> [Exercise instructions]
Once you have read the entries, please say how many lines hold the string "This", giving the number only.

___ Information supplied

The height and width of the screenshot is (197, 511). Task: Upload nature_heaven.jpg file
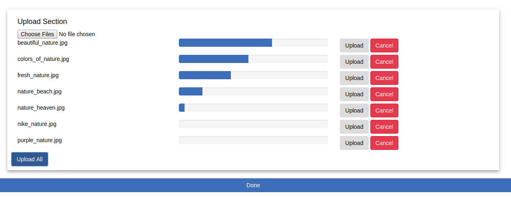354,110
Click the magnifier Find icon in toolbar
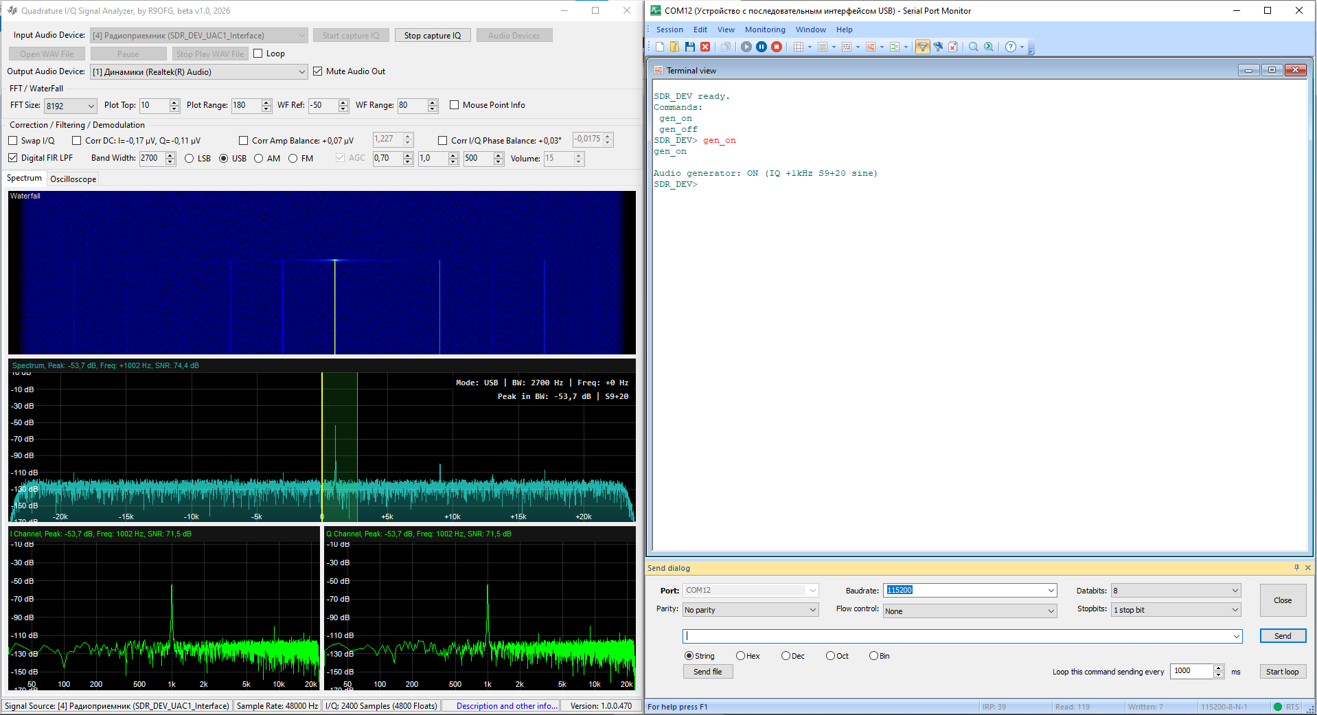Screen dimensions: 1317x715 coord(973,47)
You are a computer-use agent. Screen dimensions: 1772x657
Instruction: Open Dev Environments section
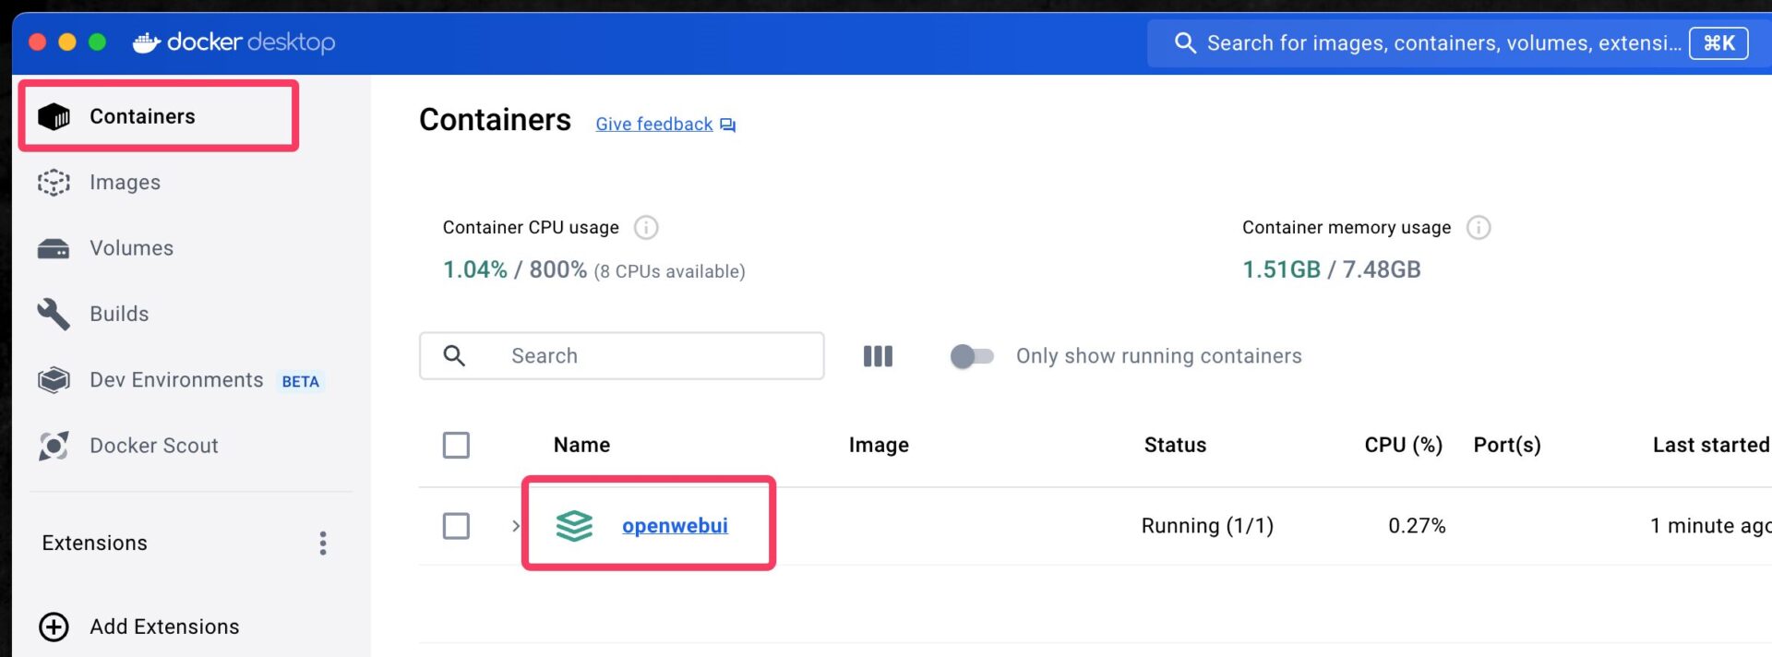(x=176, y=380)
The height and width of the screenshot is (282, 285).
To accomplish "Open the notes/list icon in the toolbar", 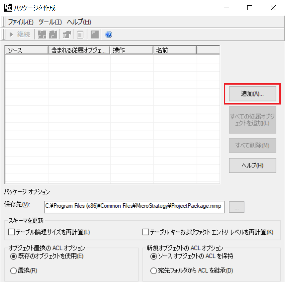I will click(x=80, y=34).
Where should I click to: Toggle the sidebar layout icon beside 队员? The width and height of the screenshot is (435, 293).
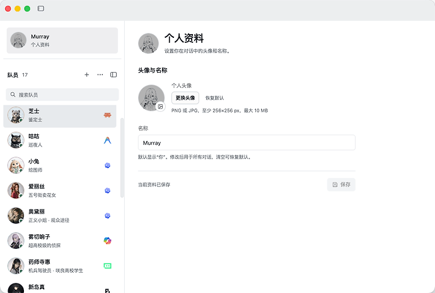click(x=113, y=75)
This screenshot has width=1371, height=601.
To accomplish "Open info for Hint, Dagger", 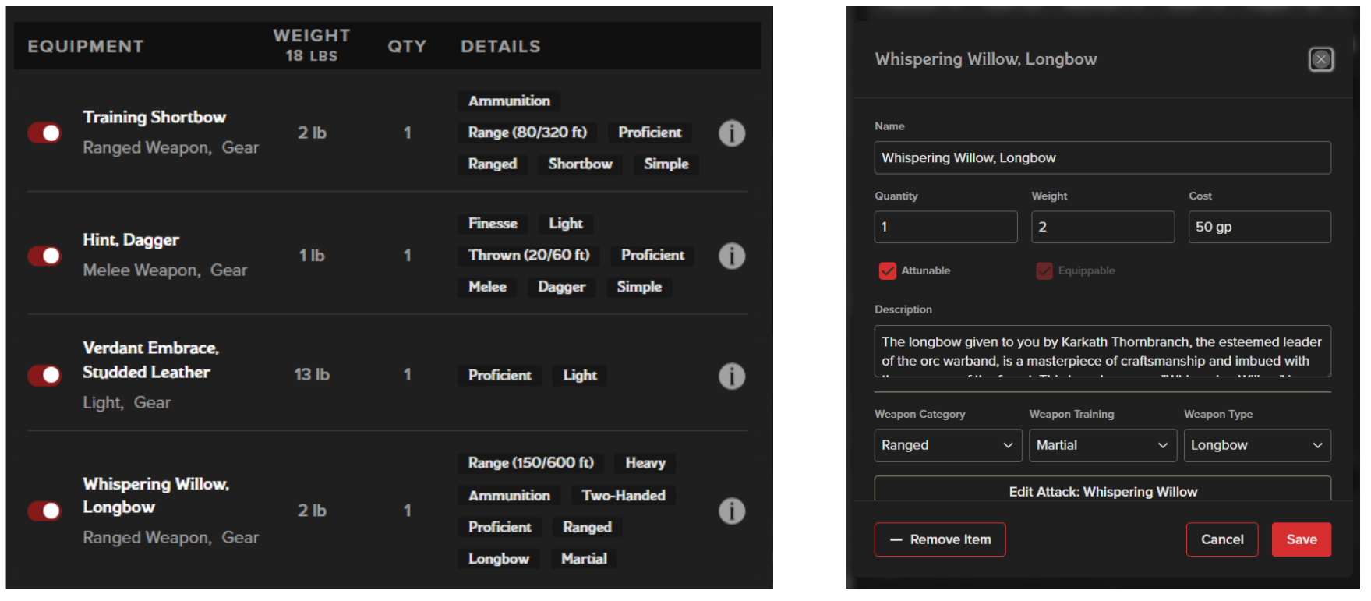I will point(731,256).
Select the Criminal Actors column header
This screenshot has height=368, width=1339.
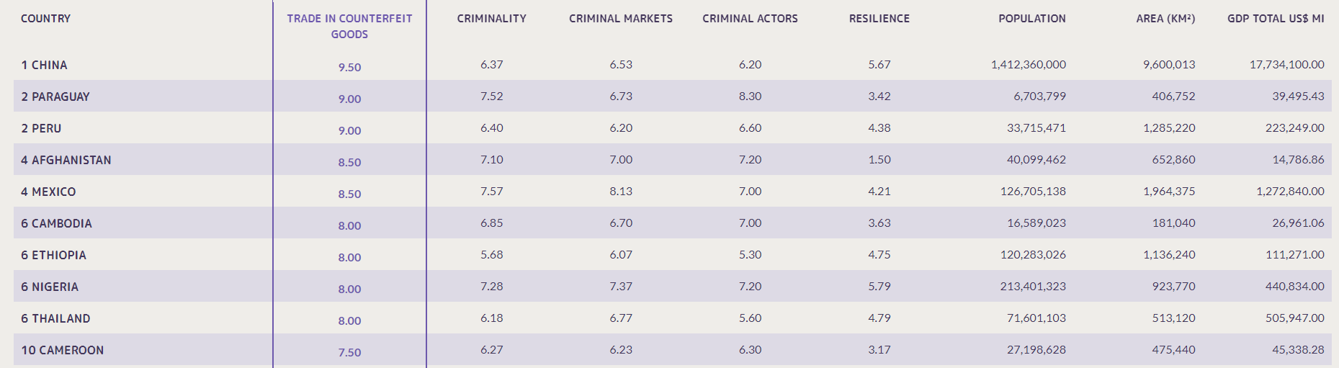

______

> [Expected answer]
2